___ Entries shown

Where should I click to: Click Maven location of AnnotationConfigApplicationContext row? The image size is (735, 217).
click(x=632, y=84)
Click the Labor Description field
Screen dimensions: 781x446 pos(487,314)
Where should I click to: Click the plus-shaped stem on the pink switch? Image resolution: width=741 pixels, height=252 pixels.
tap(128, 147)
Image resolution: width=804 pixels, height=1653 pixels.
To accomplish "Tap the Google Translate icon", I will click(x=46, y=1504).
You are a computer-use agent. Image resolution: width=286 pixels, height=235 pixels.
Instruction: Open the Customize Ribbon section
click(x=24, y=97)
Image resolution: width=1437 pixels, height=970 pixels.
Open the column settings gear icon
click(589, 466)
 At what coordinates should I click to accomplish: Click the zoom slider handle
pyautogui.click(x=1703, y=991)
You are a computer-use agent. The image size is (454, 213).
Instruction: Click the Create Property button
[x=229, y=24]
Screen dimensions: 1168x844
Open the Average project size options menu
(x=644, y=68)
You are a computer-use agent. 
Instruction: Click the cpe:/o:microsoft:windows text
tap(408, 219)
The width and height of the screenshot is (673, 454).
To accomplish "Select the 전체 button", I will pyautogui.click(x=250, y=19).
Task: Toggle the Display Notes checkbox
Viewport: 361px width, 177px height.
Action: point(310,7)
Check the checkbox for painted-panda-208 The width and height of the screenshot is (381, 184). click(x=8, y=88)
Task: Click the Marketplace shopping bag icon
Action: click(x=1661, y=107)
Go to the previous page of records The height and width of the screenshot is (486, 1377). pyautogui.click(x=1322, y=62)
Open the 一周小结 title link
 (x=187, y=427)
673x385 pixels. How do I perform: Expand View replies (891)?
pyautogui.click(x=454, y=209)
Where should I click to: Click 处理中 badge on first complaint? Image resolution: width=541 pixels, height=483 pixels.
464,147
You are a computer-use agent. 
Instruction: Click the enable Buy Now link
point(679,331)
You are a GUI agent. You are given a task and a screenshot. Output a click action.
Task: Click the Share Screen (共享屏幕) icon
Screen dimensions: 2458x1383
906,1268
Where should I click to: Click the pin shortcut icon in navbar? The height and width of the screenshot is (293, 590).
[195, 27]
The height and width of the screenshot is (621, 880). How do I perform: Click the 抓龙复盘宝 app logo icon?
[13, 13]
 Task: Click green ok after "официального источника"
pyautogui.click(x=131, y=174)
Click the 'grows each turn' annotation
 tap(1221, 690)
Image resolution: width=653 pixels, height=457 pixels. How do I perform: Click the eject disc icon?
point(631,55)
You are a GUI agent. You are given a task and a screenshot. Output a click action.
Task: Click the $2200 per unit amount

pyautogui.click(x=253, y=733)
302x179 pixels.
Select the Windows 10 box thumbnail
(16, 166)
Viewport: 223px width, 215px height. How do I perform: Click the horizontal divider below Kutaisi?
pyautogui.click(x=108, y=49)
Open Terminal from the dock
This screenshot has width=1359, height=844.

______

Task brief:
Pull out every line of the data records above and reproduce each one word for word.

Solution for this exercise:
Where should I click to: Click Maven location of AnnotationConfigApplicationContext row? The image size is (735, 217).
click(x=632, y=84)
Click the Labor Description field
Screen dimensions: 781x446 pos(487,314)
Where should I click to: Click the plus-shaped stem on the pink switch? Image resolution: width=741 pixels, height=252 pixels.
tap(128, 147)
Image resolution: width=804 pixels, height=1653 pixels.
To accomplish "Tap the Google Translate icon", I will click(x=46, y=1504).
You are a computer-use agent. Image resolution: width=286 pixels, height=235 pixels.
Instruction: Open the Customize Ribbon section
click(x=24, y=97)
Image resolution: width=1437 pixels, height=970 pixels.
Open the column settings gear icon
click(589, 466)
 At what coordinates should I click to accomplish: Click the zoom slider handle
pyautogui.click(x=1703, y=991)
You are a computer-use agent. The image size is (454, 213).
Instruction: Click the Create Property button
[x=229, y=24]
Screen dimensions: 1168x844
Open the Average project size options menu
(x=644, y=68)
You are a computer-use agent. 
Instruction: Click the cpe:/o:microsoft:windows text
tap(408, 219)
The width and height of the screenshot is (673, 454).
To accomplish "Select the 전체 button", I will pyautogui.click(x=250, y=19).
Task: Toggle the Display Notes checkbox
Viewport: 361px width, 177px height.
Action: point(310,7)
Check the checkbox for painted-panda-208 The width and height of the screenshot is (381, 184). click(x=8, y=88)
Task: Click the Marketplace shopping bag icon
Action: click(x=1661, y=107)
Go to the previous page of records The height and width of the screenshot is (486, 1377). pyautogui.click(x=1322, y=62)
Open the 一周小结 title link
 (x=187, y=427)
673x385 pixels. How do I perform: Expand View replies (891)?
pyautogui.click(x=454, y=209)
Where should I click to: Click 处理中 badge on first complaint? Image resolution: width=541 pixels, height=483 pixels.
464,147
You are a computer-use agent. 
Instruction: Click the enable Buy Now link
point(679,331)
You are a GUI agent. You are given a task and a screenshot. Output a click action.
Task: Click the Share Screen (共享屏幕) icon
Screen dimensions: 2458x1383
906,1268
Where should I click to: Click the pin shortcut icon in navbar? The height and width of the screenshot is (293, 590).
[195, 27]
The height and width of the screenshot is (621, 880). How do I perform: Click the 抓龙复盘宝 app logo icon?
[13, 13]
 Task: Click green ok after "официального источника"
pyautogui.click(x=131, y=174)
Click the 'grows each turn' annotation
 tap(1221, 690)
Image resolution: width=653 pixels, height=457 pixels. How do I perform: Click the eject disc icon?
point(631,55)
You are a GUI agent. You are given a task and a screenshot. Output a click action.
Task: Click the $2200 per unit amount

pyautogui.click(x=253, y=733)
302x179 pixels.
Select the Windows 10 box thumbnail
(16, 166)
Viewport: 223px width, 215px height. How do I perform: Click the horizontal divider below Kutaisi?
pyautogui.click(x=108, y=49)
Open Terminal from the dock
This screenshot has width=1359, height=844.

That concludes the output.